Menander (?344/3-292/1 BC) of Athens, the leading playwright of the New Comedy, wrote more than 100 plays. Many of his comedies were adapted by Roman dramatists. By the middle ages, however, his works were lost. Then, at the end of the nineteenth century, papyrus texts, preserved from antiquity by the dry heat of Egypt, began to be discovered. These have yielded so far one play virtually complete (
Dyskolos), large continuous portions of four more (
Aspis,
Epitrepontes,
Perikeiromene,
Samia), and sizable chunks of many others. Menander remains a paradox: artificial plots based on unlikely but conventional coincidences, enlivened by individualized characters, realistic situations, and at times deeply moving dialogue.

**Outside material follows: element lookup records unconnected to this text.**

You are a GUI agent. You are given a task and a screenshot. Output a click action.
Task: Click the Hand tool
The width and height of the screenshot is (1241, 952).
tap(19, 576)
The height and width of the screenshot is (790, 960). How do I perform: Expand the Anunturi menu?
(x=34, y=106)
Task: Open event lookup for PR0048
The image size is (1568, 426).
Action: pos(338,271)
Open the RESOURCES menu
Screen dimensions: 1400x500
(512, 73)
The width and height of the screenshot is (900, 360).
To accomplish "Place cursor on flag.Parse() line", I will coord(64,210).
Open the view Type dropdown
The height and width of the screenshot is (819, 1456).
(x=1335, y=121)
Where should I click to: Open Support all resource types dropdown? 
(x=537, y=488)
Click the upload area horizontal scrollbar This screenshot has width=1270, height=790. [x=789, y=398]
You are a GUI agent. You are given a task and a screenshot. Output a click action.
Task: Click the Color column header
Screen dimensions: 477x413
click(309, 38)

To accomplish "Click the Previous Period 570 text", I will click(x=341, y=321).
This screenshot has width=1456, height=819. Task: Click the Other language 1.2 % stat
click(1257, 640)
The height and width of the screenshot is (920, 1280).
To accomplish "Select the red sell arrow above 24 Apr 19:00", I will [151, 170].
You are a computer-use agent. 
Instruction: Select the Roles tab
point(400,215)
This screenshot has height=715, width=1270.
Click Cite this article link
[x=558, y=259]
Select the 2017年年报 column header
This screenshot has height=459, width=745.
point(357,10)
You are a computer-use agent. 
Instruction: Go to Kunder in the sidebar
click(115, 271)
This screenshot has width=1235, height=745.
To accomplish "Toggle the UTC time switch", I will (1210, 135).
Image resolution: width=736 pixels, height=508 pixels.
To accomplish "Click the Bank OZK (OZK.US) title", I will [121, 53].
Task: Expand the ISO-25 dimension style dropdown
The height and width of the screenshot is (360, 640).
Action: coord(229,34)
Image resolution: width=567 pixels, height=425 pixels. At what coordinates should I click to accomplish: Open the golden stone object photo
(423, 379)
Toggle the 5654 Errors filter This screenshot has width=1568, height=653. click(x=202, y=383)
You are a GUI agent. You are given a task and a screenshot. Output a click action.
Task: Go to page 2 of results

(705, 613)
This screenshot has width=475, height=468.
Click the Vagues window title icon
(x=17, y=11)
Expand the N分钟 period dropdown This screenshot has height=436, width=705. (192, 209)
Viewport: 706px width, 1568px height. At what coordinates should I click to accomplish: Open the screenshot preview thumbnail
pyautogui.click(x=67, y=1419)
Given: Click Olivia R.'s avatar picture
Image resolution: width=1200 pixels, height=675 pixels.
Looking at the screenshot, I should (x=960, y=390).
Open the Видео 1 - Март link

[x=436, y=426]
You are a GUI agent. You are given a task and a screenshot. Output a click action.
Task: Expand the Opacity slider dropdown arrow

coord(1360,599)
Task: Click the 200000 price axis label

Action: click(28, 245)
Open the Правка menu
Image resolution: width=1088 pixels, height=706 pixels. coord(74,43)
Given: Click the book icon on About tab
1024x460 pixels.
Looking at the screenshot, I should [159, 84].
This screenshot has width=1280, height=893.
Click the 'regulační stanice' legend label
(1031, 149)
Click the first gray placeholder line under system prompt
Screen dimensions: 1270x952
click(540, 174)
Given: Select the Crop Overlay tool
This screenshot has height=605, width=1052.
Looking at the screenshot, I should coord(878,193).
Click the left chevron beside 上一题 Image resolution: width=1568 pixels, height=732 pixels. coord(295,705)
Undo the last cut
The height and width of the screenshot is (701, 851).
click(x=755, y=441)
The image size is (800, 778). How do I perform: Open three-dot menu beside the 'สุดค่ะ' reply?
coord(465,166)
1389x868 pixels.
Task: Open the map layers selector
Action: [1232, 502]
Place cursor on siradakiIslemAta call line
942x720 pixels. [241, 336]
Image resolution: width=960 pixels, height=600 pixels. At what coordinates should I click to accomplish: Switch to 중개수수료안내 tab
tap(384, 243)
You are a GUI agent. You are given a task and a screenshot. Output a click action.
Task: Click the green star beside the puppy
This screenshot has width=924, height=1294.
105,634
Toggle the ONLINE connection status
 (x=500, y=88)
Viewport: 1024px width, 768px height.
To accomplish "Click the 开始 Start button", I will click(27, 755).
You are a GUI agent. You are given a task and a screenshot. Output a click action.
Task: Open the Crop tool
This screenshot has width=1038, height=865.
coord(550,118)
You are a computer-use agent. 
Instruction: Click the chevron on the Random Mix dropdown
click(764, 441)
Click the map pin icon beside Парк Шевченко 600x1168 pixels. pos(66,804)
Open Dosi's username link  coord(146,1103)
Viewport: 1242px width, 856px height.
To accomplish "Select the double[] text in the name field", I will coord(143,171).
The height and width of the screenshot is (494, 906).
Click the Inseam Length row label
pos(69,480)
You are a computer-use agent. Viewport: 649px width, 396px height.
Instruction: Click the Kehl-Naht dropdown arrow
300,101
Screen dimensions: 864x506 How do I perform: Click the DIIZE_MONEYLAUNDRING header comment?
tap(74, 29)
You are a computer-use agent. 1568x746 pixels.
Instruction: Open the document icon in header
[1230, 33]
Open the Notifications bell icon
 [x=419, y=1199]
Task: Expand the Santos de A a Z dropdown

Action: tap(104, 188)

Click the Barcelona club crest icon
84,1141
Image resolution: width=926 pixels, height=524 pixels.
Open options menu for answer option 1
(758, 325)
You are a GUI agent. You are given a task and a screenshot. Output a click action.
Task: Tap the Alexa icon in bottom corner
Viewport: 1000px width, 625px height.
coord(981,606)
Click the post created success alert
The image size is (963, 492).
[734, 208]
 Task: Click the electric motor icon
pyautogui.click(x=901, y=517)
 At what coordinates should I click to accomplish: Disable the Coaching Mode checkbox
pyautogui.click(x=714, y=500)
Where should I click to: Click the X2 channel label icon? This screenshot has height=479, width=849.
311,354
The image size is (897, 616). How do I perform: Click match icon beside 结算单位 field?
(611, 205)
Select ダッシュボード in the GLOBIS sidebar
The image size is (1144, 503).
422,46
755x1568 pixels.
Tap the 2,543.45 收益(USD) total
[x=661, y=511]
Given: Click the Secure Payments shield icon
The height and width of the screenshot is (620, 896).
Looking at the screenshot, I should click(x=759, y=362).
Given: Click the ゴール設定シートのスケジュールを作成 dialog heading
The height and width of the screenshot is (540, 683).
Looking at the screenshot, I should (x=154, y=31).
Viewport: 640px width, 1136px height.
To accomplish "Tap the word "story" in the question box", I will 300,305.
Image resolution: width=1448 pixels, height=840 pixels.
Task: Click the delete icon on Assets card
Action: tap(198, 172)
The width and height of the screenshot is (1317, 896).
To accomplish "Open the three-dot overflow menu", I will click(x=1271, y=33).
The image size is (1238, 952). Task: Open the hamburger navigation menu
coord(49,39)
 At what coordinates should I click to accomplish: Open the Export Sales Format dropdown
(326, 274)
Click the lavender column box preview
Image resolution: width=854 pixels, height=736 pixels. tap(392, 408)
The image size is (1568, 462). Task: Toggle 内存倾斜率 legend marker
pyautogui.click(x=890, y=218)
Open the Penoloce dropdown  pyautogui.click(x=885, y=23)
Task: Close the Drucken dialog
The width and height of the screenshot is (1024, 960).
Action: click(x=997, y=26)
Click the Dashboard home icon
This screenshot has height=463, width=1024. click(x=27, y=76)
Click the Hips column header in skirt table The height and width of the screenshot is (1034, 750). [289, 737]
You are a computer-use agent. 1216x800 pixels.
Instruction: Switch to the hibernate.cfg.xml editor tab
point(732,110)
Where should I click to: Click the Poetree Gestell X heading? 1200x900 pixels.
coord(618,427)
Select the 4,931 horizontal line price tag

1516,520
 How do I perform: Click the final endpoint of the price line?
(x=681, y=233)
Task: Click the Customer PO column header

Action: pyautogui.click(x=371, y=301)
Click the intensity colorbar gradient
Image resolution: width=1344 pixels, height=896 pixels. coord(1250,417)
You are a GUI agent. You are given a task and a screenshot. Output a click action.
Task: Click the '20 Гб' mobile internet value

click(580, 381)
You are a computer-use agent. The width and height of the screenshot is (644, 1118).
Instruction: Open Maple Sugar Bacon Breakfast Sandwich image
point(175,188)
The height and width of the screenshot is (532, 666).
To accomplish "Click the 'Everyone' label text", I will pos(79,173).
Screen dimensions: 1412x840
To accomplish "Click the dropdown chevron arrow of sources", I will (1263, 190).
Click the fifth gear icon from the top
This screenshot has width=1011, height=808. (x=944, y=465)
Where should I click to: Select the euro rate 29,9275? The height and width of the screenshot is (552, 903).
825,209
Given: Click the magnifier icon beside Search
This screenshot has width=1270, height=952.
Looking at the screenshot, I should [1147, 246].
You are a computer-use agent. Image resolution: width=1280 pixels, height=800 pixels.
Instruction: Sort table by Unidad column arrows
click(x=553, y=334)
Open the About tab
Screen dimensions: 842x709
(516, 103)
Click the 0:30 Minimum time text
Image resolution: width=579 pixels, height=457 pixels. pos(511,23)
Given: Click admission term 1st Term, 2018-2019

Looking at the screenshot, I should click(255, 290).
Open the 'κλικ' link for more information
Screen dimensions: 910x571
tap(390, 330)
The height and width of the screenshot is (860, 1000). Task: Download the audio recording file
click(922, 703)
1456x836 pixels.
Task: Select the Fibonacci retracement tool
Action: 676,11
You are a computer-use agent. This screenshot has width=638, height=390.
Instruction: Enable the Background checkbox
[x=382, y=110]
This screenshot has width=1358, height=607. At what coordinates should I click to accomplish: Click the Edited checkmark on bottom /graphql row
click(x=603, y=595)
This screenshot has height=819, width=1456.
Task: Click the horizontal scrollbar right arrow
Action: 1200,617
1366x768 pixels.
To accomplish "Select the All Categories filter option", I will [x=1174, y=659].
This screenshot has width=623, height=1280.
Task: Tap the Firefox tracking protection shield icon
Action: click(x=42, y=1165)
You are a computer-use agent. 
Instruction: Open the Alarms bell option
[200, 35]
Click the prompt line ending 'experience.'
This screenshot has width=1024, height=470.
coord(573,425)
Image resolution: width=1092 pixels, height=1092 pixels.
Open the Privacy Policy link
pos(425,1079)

Volume I of Geoffrey Arnott's three-volume edition of Menander contains six plays, including
Dyskolos (The Peevish Fellow), which won first prize in Athens in 317 BC, and
Dis Exapaton (Twice a Swindler), the original of Plautus'
Two Bacchises. Ten plays are in Volume II, among them the recently published fragments of
Misoumenos (The Man She Hated), which sympathetically presents the flawed relationship of a soldier and a captive girl; and the surviving half of
Perikeiromene (The Girl with Her Hair Cut Short), a comedy of mistaken identity and lovers' quarrel. Volume III begins with
Samia (The Woman from Samos), which has come down to us nearly complete. Here too are the very substantial extant portions of
Sikyonioi (The Sicyonians) and
Phasma (The Apparition), as well as
Synaristosai (Women Lunching Together), on which Plautus'
Cistellaria was based.
William Geoffrey Arnott, FBA (1930-2010) was Professor of Greek Language and Literature at the University of Leeds.